Content starts
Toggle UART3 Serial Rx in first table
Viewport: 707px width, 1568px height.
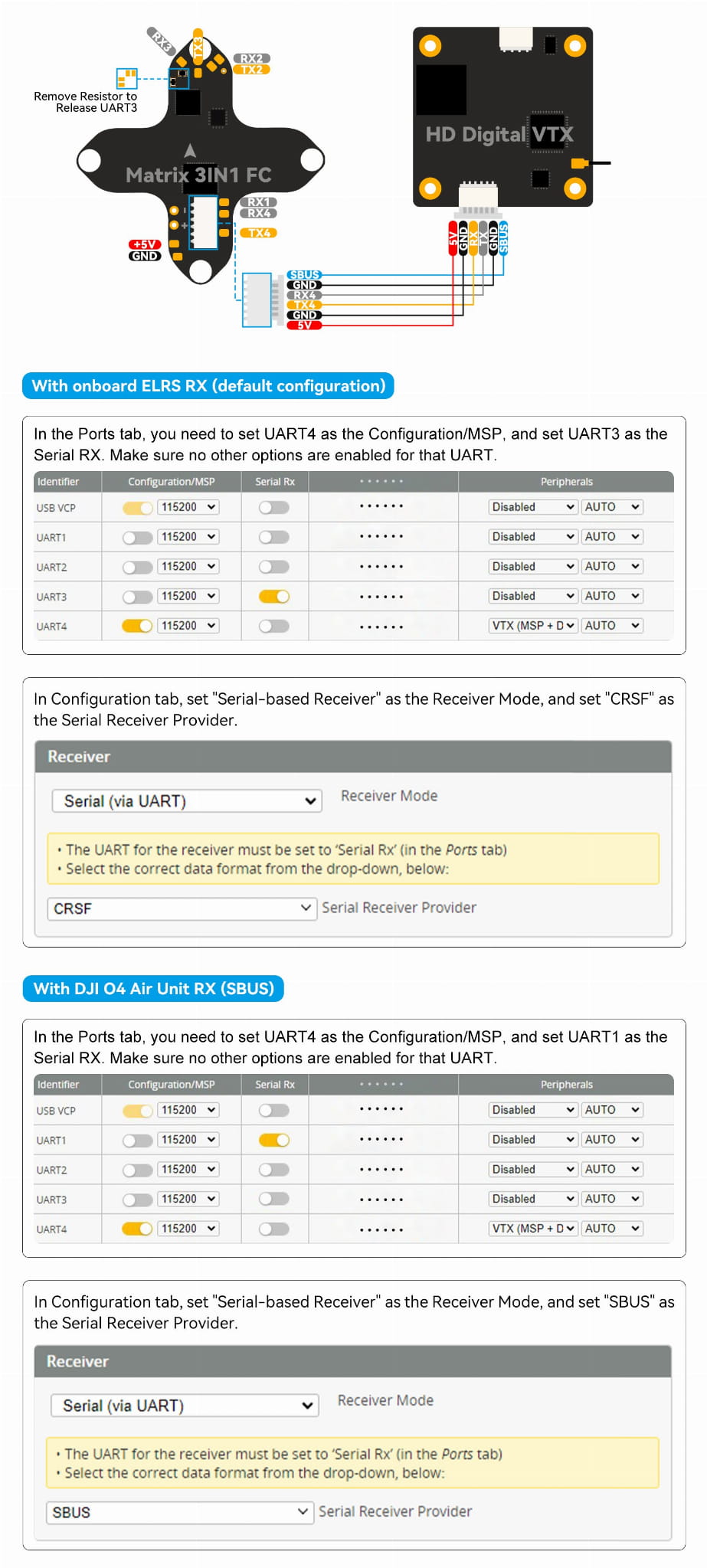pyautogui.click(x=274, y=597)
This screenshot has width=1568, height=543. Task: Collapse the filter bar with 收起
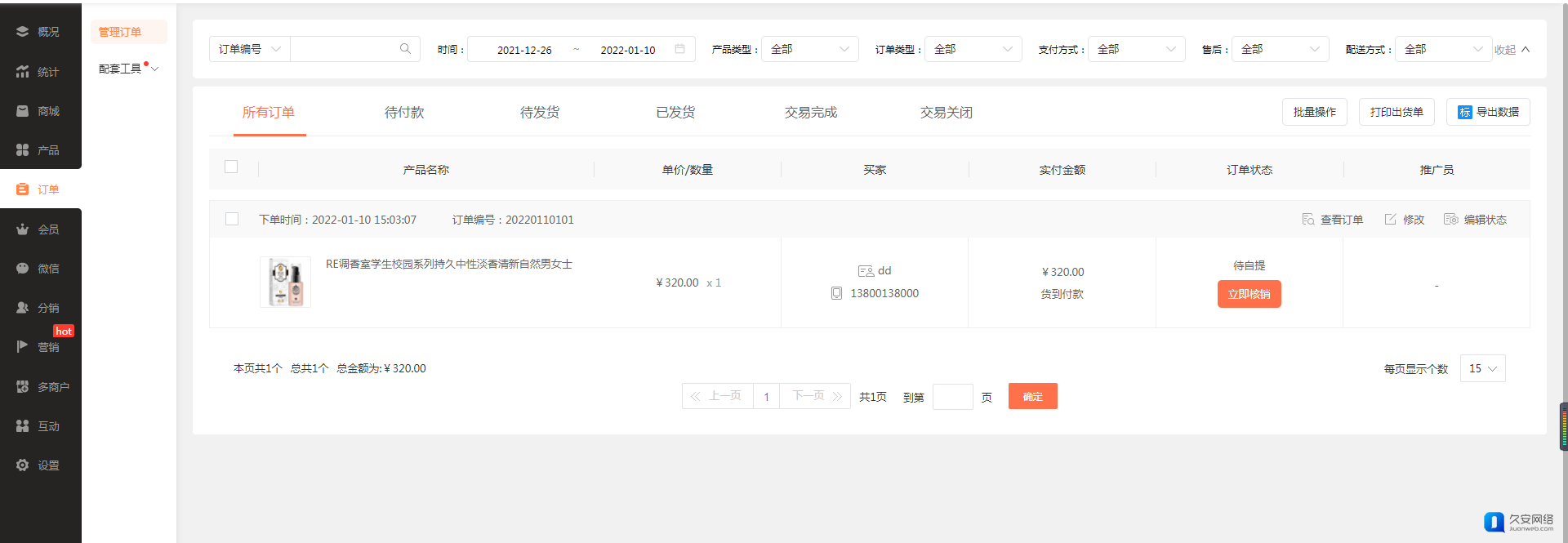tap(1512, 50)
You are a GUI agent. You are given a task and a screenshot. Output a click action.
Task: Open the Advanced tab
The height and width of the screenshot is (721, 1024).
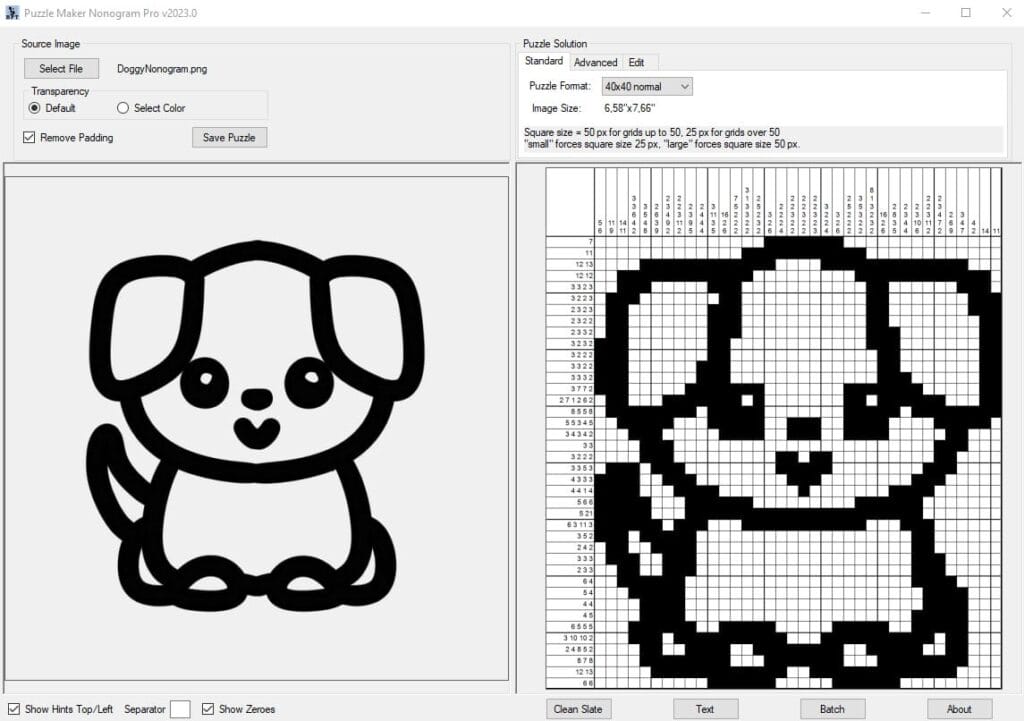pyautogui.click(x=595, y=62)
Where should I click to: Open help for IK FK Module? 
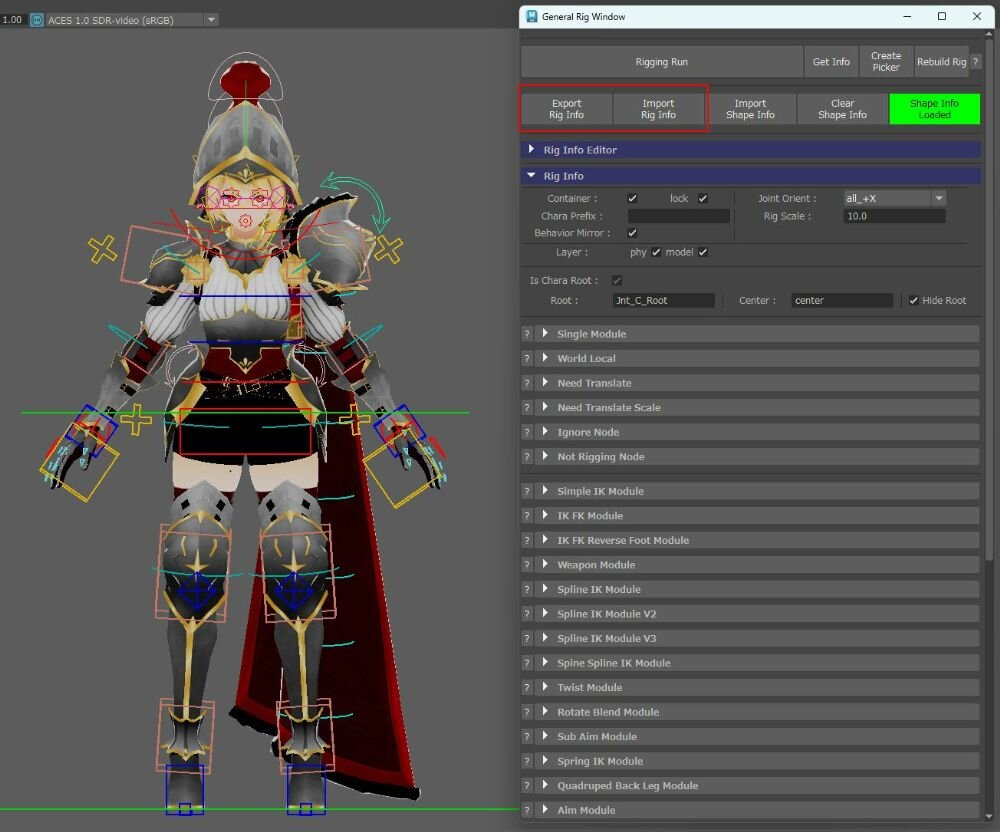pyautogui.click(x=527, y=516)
Content ends
_Exercise instructions_. Copy out only the lines beginning at the line with "This screenshot has" and ending at the last line of the entries. Keep them exact; drop pictures.

_Answer to the exercise_.
This screenshot has width=1568, height=543. Task: Collapse the filter bar with 收起
tap(1512, 50)
You are a GUI agent. You are given a task and a screenshot. Output a click action.
Task: Open the Advanced tab
The height and width of the screenshot is (721, 1024).
pyautogui.click(x=595, y=62)
Where should I click to: Open help for IK FK Module? 
pyautogui.click(x=527, y=516)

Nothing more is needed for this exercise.